[[ GIVEN DATA open ]]
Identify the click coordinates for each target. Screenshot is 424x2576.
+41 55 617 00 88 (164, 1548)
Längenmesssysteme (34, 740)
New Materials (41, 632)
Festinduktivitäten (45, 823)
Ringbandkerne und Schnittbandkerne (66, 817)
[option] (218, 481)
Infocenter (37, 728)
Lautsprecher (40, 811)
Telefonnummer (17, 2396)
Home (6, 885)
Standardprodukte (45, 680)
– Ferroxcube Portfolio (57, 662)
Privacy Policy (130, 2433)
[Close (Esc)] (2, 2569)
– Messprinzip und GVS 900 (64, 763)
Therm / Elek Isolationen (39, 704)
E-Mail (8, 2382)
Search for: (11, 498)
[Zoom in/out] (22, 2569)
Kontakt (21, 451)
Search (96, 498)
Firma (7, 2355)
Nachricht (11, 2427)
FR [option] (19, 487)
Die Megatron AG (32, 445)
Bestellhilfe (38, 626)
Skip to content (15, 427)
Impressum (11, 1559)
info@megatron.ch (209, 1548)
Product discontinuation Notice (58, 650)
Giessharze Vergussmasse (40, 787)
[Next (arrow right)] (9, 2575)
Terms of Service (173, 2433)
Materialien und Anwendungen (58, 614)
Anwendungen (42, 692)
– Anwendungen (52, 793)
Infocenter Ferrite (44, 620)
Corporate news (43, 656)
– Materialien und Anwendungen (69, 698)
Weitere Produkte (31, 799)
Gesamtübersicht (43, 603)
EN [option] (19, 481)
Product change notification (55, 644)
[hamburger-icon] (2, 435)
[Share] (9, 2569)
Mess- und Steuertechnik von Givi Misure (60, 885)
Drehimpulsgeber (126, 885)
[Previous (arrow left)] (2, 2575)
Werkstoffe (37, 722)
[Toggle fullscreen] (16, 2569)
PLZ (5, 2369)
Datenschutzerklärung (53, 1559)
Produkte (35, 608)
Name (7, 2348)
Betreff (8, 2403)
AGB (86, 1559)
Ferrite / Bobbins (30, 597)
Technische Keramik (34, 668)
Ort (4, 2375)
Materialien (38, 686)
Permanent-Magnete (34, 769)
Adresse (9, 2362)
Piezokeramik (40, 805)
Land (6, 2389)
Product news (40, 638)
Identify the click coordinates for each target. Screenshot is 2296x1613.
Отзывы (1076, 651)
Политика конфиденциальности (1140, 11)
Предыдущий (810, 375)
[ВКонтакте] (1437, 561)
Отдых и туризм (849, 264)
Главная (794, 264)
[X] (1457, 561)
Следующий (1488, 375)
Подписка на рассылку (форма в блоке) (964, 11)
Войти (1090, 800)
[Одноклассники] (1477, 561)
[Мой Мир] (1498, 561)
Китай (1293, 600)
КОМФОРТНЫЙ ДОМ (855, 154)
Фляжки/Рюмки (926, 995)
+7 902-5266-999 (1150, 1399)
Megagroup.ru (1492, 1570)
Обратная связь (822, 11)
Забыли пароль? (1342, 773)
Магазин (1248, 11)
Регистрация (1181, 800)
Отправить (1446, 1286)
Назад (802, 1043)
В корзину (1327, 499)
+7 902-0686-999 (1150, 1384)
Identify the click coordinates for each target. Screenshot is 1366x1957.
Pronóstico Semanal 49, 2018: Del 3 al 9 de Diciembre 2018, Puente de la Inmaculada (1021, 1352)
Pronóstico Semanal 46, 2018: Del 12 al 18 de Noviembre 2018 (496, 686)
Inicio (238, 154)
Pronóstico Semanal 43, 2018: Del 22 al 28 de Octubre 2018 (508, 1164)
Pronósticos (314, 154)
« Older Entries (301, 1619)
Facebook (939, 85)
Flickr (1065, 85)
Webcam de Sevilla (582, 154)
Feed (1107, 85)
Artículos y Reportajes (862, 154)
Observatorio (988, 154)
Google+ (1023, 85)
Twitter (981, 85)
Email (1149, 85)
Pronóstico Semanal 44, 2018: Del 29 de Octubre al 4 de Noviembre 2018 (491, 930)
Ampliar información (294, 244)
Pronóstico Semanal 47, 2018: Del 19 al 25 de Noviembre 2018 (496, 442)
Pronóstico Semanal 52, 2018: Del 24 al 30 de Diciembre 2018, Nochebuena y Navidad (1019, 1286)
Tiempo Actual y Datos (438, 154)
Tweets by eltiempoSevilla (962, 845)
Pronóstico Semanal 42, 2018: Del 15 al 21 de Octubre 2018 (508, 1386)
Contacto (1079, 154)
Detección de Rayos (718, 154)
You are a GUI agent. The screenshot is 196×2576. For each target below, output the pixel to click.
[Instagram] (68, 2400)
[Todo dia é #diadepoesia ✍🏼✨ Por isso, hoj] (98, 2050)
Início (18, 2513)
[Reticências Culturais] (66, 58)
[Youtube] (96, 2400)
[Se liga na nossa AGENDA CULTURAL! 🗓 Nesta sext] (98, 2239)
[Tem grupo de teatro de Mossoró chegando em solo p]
[[ GIVEN DATA closed ]]
ASSIGNED TASK: Report every line of the preceding listing where the string "Noviembre" occurs.

YOUR SOLUTION:
Pronóstico Semanal 46, 2018: Del 12 al 18 de Noviembre 2018 (496, 686)
Pronóstico Semanal 44, 2018: Del 29 de Octubre al 4 de Noviembre 2018 (491, 930)
Pronóstico Semanal 47, 2018: Del 19 al 25 de Noviembre 2018 (496, 442)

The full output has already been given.